Activity: In the records below, find the line that contains "Given: Click the Cancel button". Retype that line and all the lines after it through the end, leaving out the pictures.

Saved entries

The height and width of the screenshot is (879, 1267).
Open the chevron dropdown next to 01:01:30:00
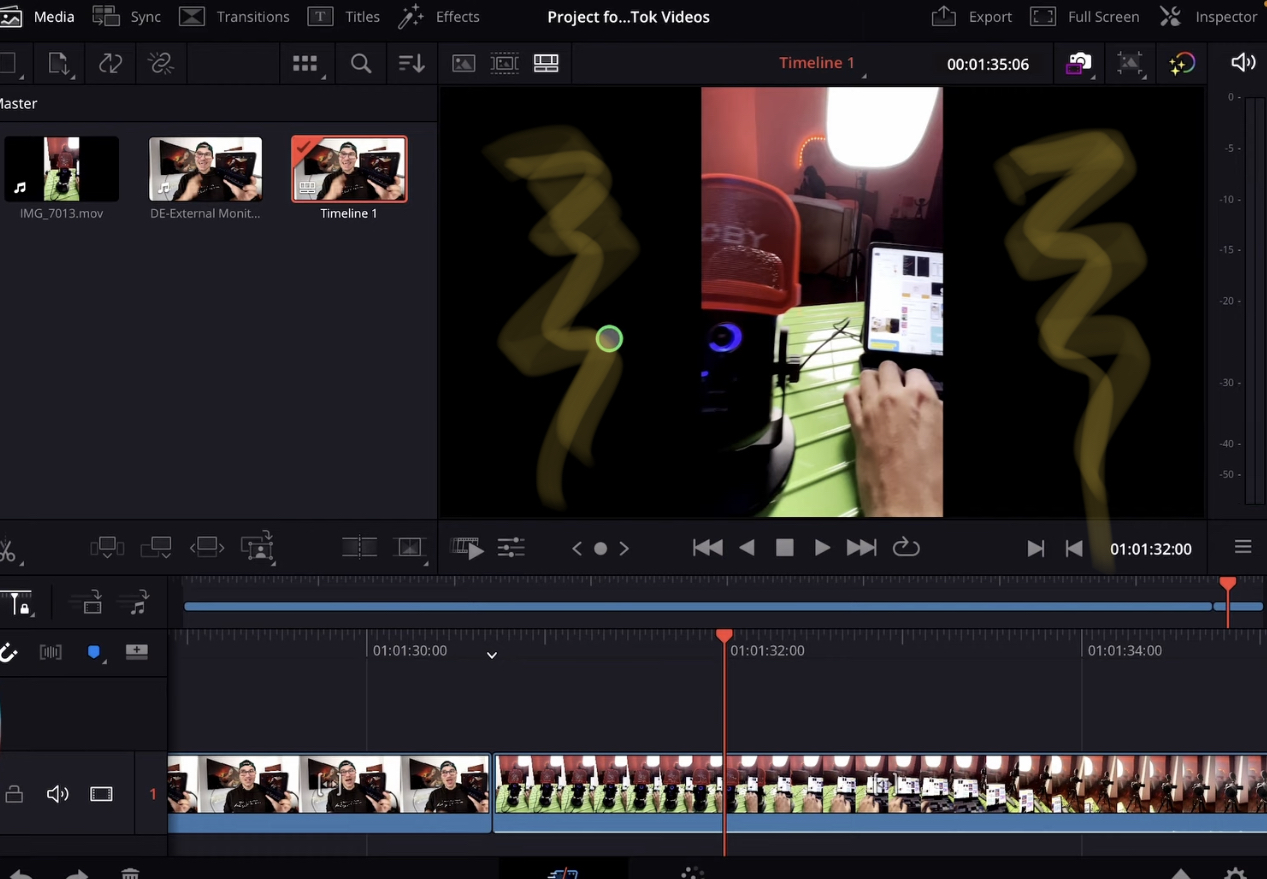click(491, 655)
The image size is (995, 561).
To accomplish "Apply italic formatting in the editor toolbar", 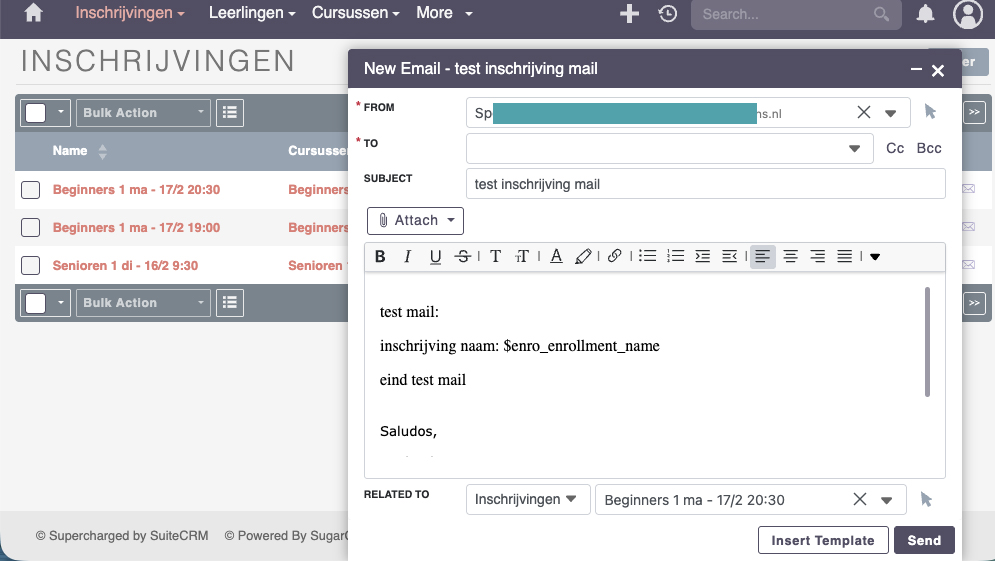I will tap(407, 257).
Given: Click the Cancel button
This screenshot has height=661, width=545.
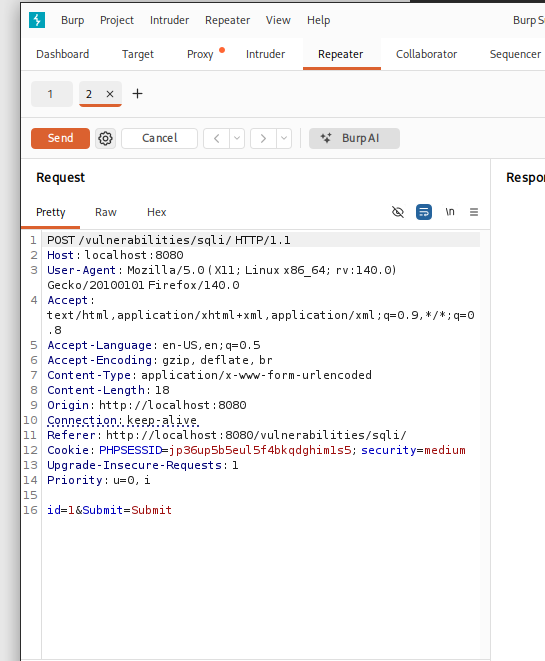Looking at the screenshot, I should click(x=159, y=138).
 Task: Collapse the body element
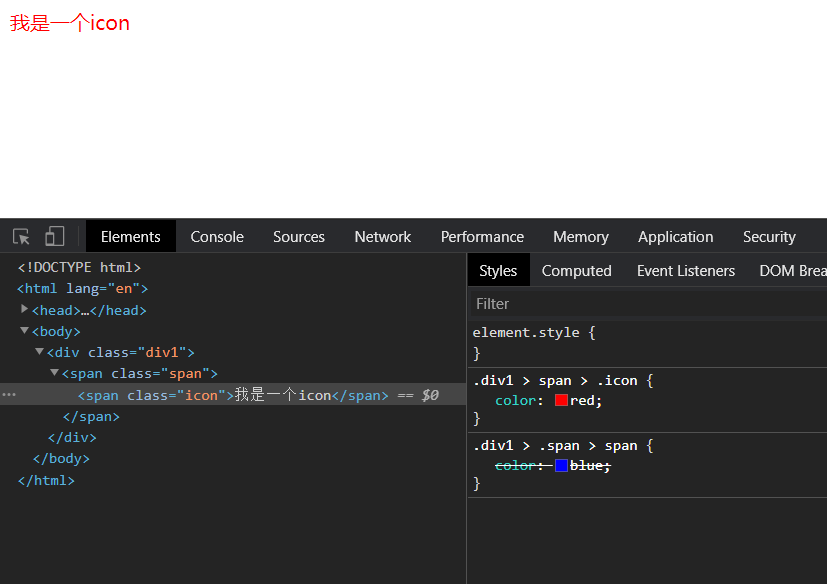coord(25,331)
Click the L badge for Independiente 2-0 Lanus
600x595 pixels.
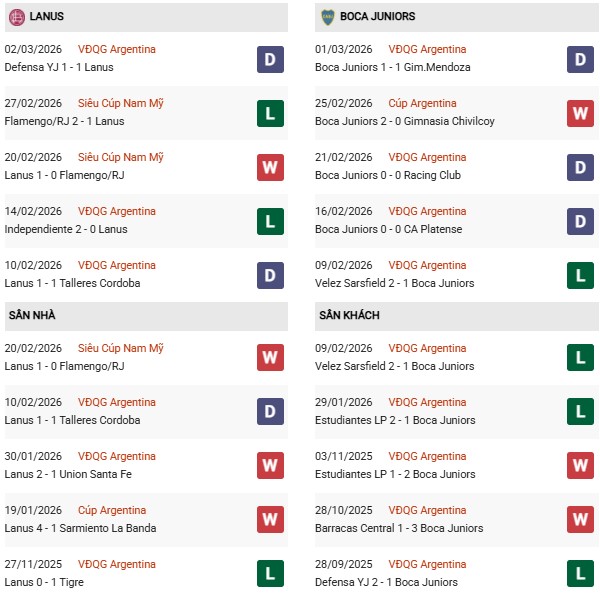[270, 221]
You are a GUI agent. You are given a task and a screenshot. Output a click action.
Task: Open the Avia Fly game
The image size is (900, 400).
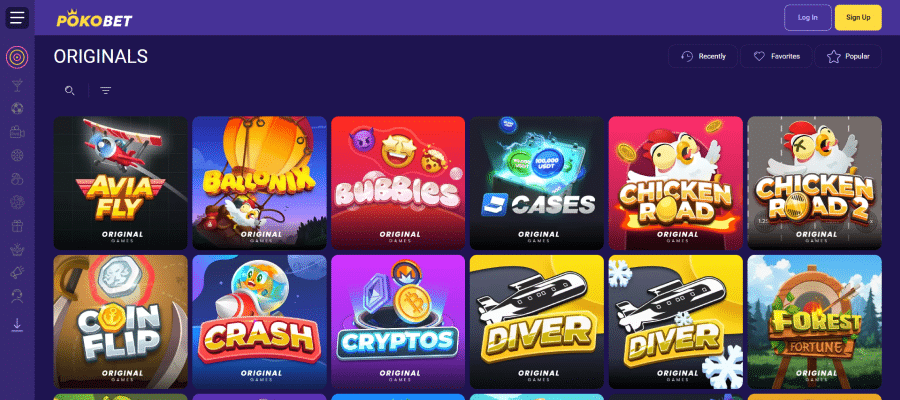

Your response:
Given: Click the Cancel button
This screenshot has height=661, width=545.
Looking at the screenshot, I should click(x=159, y=138).
 Task: Collapse the body element
coord(25,331)
Click the L badge for Independiente 2-0 Lanus
600x595 pixels.
[270, 221]
You are a GUI agent. You are given a task and a screenshot. Output a click action.
Task: Open the Avia Fly game
The image size is (900, 400).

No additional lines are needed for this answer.